Many organizations keep multiple data models, each one specialized for a specific use. These models are hardly maintained in harmony. This situation is unwanted: it results in a large number of overlapping but inconsistent models, while maintenance of these models is costly. This posting is intended to put forward a CDM as a possible solution to this problem. At least, it makes a start.

Where do you live and what do you do? –Why, does it matter?
Data live in many different houses. It’s where we put them: in external memories (in database tables or in data files) for data storage and retrieval, in message fields for data exchange, in user interface windows and on paper printouts for data presentation to human users, in microprocessor registers for direct data processing and in internal memory structures for indirect data processing. And I don’t pretend to be exhaustive here.

So, we can do many different things with data, and as a consequence of that, we put them in different places. For anything we can do with our data, one place is more suitable than another. Processing data directly from a hard drive? Better not. Storing data in internal memory? Risky. And automated systems read data from a piece of paper reliably and efficiently only with a lot of effort.

What’s the constant factor in this story? It’s the data themselves. Whatever we intend to do with them, wherever we put them, they still remain the same data. At least, their semantics remain the same. It’s only after some processing has been carried out on the data, that we can expect a change in semantics in the results.

There are, however, some aspects to our data that may very well be adapted to what we want to do with them or to where we want to put them. These aspects have nothing to do with data semantics. Instead, they are the citizens of the technical data model, describing the technical formats of the data. Data oftentimes take on a different format when moving to another house, just like you would put on a jacket when leaving home for work.

So where is all this leading to? Well, this story contributed to the global design of our world of canonical data modeling. We make an explicit distinction between semantics and technical formats. We use different model types for them. Semantics are described in a conceptual model, whereas descriptions of technical formats can be found in a technical model. Because of the fact that we model data living in a large number of houses, even houses of different types, we create multiple technical models.

But what about our conceptual models? Well, there is only one. For the data we want to describe, it doesn’t matter where they are, or what we intend to do with them. This one conceptual model supports many of our Applications of a CDM. For example, it eases correct data mapping (see app 2), and it gives a practical data catalogue to search for data living anywhere (see app 3).

Oh yes, there’s a third type of model involved, one that relates the semantics to the technical formats. It describes the relationships between the elements in the technical models and the elements in the conceptual model.

Your data systems, whether it be a business application, a database, a data warehouse, a message type or whatever thing that your data can live in, should all have their own technical data model, all linked to your one-and-only CDM! This will help reducing cost and it will give your data models more value.

----------------------------------------

The exercise
Edit the passage on canonical data models: rewrite it starting with "So where is" and going on through "multiple technical models.", with "conceptual model" changed to "semantic model". The rows play no part in any of this.

Records from a pointing dataset

----------------------------------------

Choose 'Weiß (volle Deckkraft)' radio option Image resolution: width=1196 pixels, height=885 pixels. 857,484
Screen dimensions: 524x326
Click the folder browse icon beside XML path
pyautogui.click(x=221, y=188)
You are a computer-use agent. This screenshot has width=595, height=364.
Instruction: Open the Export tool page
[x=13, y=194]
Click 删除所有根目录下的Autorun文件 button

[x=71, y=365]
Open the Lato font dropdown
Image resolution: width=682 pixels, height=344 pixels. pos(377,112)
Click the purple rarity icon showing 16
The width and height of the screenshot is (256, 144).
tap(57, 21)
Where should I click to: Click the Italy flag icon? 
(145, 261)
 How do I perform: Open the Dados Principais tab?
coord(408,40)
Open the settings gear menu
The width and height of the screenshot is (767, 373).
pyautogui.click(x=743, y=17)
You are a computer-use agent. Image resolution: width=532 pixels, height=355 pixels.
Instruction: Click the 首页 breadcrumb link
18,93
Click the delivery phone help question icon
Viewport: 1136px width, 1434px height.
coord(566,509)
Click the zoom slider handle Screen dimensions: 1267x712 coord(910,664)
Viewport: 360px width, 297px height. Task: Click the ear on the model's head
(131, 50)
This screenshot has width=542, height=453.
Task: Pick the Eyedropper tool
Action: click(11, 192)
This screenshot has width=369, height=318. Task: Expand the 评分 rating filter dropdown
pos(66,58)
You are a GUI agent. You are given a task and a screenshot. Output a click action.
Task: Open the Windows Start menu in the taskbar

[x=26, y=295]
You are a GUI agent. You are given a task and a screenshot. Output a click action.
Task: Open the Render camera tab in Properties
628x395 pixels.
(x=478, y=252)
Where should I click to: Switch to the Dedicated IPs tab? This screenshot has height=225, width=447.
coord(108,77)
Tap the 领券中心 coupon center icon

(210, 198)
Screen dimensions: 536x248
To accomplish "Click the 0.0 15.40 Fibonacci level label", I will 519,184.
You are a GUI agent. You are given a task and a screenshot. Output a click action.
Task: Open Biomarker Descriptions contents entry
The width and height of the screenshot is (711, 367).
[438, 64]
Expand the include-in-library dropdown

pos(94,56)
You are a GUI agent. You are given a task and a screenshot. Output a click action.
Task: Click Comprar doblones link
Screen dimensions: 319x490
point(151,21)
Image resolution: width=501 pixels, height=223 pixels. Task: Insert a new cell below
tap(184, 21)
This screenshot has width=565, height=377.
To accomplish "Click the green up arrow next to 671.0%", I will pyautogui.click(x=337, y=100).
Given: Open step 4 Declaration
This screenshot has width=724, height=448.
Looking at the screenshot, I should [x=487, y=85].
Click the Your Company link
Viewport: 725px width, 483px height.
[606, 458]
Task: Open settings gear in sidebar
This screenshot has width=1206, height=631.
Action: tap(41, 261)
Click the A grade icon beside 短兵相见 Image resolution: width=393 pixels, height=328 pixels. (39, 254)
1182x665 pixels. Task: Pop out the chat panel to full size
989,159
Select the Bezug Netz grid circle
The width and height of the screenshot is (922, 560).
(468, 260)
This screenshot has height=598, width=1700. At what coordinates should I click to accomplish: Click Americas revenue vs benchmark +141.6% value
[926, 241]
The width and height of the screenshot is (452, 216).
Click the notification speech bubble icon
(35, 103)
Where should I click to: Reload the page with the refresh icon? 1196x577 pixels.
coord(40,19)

----------------------------------------

Finished task
So where is all this leading to? Well, this story contributed to the global design of our world of canonical data modeling. We make an explicit distinction between semantics and technical formats. We use different model types for them. Semantics are described in a semantic model, whereas descriptions of technical formats can be found in a technical model. Because of the fact that we model data living in a large number of houses, even houses of different types, we create multiple technical models.